> _THE TASK_: Only an exact retyping of all the entries counts as an answer.

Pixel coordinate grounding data
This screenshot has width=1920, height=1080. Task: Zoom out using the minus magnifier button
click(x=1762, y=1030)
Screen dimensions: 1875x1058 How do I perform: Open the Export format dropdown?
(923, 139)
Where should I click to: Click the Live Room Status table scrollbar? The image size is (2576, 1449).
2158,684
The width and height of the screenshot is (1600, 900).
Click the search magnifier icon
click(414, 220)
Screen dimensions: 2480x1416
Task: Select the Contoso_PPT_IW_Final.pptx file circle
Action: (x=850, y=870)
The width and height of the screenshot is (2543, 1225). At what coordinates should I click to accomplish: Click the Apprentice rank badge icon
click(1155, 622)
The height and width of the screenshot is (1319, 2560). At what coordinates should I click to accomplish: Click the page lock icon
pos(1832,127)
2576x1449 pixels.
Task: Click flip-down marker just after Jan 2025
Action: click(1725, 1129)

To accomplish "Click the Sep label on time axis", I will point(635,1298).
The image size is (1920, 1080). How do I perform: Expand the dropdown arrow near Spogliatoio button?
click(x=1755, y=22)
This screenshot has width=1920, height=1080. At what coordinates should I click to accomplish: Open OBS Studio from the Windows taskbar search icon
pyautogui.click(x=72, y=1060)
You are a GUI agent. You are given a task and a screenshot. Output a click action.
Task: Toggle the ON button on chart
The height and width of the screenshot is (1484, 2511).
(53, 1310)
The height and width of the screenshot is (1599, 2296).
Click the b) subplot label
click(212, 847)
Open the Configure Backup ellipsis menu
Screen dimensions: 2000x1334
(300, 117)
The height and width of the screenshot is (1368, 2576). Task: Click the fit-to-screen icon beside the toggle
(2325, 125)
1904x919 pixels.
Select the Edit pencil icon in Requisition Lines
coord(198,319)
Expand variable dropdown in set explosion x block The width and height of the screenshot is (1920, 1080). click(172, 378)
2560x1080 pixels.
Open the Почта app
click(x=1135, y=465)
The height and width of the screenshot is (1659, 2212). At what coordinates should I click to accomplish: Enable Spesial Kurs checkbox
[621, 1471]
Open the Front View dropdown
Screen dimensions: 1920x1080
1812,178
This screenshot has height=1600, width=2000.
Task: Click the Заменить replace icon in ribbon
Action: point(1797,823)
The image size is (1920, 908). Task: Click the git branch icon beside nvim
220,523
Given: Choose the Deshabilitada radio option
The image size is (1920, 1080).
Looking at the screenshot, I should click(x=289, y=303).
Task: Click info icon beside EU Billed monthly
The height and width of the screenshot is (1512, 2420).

> _TASK OUTPUT_:
This screenshot has width=1920, height=1080. Task: Zoom out using the minus magnifier button
click(x=1762, y=1030)
Screen dimensions: 1875x1058 How do I perform: Open the Export format dropdown?
(923, 139)
Where should I click to: Click the Live Room Status table scrollbar? The image size is (2576, 1449).
2158,684
The width and height of the screenshot is (1600, 900).
Click the search magnifier icon
click(414, 220)
Screen dimensions: 2480x1416
Task: Select the Contoso_PPT_IW_Final.pptx file circle
Action: (x=850, y=870)
The width and height of the screenshot is (2543, 1225). At what coordinates should I click to accomplish: Click the Apprentice rank badge icon
click(1155, 622)
The height and width of the screenshot is (1319, 2560). At what coordinates should I click to accomplish: Click the page lock icon
pos(1832,127)
2576x1449 pixels.
Task: Click flip-down marker just after Jan 2025
Action: click(1725, 1129)

To accomplish "Click the Sep label on time axis", I will point(635,1298).
The image size is (1920, 1080). How do I perform: Expand the dropdown arrow near Spogliatoio button?
click(x=1755, y=22)
This screenshot has width=1920, height=1080. At what coordinates should I click to accomplish: Open OBS Studio from the Windows taskbar search icon
pyautogui.click(x=72, y=1060)
You are a GUI agent. You are given a task and a screenshot. Output a click action.
Task: Toggle the ON button on chart
The height and width of the screenshot is (1484, 2511).
(53, 1310)
The height and width of the screenshot is (1599, 2296).
Click the b) subplot label
click(212, 847)
Open the Configure Backup ellipsis menu
Screen dimensions: 2000x1334
(300, 117)
The height and width of the screenshot is (1368, 2576). Task: Click the fit-to-screen icon beside the toggle
(2325, 125)
1904x919 pixels.
Select the Edit pencil icon in Requisition Lines
coord(198,319)
Expand variable dropdown in set explosion x block The width and height of the screenshot is (1920, 1080). click(172, 378)
2560x1080 pixels.
Open the Почта app
click(x=1135, y=465)
The height and width of the screenshot is (1659, 2212). At what coordinates should I click to accomplish: Enable Spesial Kurs checkbox
[621, 1471]
Open the Front View dropdown
Screen dimensions: 1920x1080
1812,178
This screenshot has height=1600, width=2000.
Task: Click the Заменить replace icon in ribbon
Action: point(1797,823)
The image size is (1920, 908). Task: Click the git branch icon beside nvim
220,523
Given: Choose the Deshabilitada radio option
The image size is (1920, 1080).
Looking at the screenshot, I should click(x=289, y=303).
Task: Click info icon beside EU Billed monthly
The height and width of the screenshot is (1512, 2420).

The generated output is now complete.